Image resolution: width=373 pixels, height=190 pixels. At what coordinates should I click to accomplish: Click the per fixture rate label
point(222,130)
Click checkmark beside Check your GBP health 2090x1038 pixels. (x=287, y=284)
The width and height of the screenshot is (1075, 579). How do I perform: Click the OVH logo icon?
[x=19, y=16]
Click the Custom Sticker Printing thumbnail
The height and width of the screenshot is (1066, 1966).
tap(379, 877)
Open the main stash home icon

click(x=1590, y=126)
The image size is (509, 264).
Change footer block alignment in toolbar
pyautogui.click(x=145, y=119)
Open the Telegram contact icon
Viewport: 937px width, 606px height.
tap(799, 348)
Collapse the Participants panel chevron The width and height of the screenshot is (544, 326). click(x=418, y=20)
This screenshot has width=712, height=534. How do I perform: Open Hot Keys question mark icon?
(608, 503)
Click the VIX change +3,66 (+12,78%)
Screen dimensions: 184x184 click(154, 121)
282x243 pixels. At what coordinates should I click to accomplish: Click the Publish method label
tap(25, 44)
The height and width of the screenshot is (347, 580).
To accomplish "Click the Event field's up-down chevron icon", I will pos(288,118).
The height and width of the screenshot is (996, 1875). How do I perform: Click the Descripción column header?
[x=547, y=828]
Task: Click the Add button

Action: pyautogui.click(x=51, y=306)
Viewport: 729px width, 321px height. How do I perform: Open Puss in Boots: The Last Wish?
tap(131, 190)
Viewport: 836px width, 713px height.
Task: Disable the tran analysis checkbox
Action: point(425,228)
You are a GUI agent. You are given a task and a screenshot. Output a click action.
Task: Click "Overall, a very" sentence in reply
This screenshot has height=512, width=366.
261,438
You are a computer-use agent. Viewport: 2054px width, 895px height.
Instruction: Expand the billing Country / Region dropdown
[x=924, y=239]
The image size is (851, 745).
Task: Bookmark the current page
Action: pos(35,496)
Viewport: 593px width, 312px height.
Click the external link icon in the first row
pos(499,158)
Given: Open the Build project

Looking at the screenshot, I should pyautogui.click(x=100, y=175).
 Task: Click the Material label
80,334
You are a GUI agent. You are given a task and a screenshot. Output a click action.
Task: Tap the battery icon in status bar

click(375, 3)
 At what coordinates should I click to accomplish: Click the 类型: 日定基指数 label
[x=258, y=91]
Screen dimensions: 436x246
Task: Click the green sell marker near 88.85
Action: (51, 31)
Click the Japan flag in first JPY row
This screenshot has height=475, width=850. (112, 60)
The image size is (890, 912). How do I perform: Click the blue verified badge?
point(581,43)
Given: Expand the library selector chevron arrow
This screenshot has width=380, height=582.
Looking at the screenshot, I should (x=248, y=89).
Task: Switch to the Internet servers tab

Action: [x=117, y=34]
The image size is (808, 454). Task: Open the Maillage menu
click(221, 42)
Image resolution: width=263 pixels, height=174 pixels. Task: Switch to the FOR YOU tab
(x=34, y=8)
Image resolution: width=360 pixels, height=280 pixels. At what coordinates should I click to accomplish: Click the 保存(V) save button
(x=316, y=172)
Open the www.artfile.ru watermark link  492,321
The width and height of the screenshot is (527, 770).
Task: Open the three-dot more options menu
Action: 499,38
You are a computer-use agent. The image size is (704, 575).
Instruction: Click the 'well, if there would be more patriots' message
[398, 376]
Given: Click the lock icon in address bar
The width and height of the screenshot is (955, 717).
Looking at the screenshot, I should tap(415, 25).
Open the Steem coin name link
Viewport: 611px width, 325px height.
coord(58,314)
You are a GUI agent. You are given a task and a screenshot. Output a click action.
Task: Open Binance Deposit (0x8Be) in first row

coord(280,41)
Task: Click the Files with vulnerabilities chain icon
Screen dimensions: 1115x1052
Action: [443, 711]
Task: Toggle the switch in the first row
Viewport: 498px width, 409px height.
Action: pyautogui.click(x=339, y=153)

•••••

Reproduce the entries above verbatim, starting with the first one and going on through the line that contains "click(x=1590, y=126)".

Image resolution: width=373 pixels, height=190 pixels. At what coordinates should I click to accomplish: Click the per fixture rate label
point(222,130)
Click checkmark beside Check your GBP health 2090x1038 pixels. (x=287, y=284)
The width and height of the screenshot is (1075, 579). How do I perform: Click the OVH logo icon?
[x=19, y=16]
Click the Custom Sticker Printing thumbnail
The height and width of the screenshot is (1066, 1966).
tap(379, 877)
Open the main stash home icon

click(x=1590, y=126)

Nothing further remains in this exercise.